Three winters after Hallow Pines, a man who had read the file too many times drove north until the road ran out. He stopped in Ashveil. Within a year, four people were dead and a town that had never locked its doors began locking them.

He arrived on a Thursday

He gave the motel clerk the name R. Dent and paid in singles. The clerk, who later swore she had no opinion of him at all, kept the registry page and gave it to the Sheriff in August.

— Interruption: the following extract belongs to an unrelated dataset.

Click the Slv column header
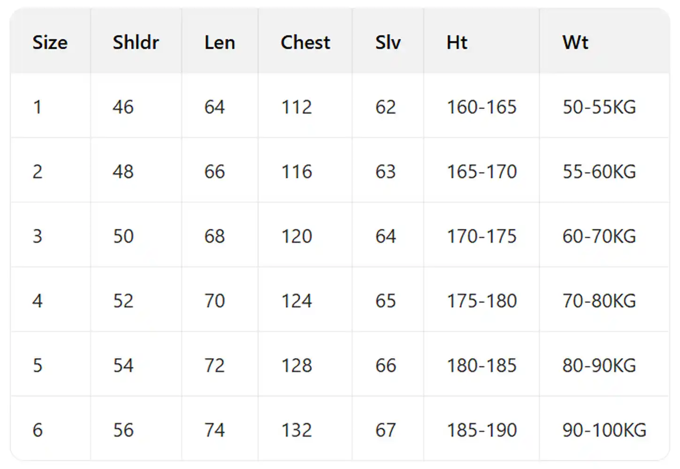[388, 43]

He stayed in Ashveil for one hundred and ninety-eight days. In that time he was photographed once, from behind, at the Founder's Day parade.

The first one was a librarian

She was forty-one. She had renewed the same Patricia Highsmith novel four times. The book was on her nightstand when she was found.

There is no blood in any of the case photographs we have been permitted to view. Whatever happened in that house, he cleaned it.

Hallow Pines, revisited

An investigator from the original Hallow Pines task force drove up from Pennsylvania at his own expense. He stayed for one night and left without filing a report. He has since declined four interviews, including ours.

We are not saying the two cases are the same. We are saying the same person read the same article and got an idea.

The arrest

He was carrying a road atlas, a thermos of cold coffee, and a child's wristwatch that did not belong to him. He asked the arresting deputy what the date was. When told, he nodded as if confirming something.

He has not, to our knowledge, spoken a single word since.

The estate is opened

Thirty-five years on, the boxes from the Mill Road property are released to probate. They are mostly ordinary: kitchenware, paperbacks, a child's bicycle in the garage rafters that no one in the family recognises.

We are cataloguing them slowly. We do not believe the objects are dangerous. We do believe they were paying attention.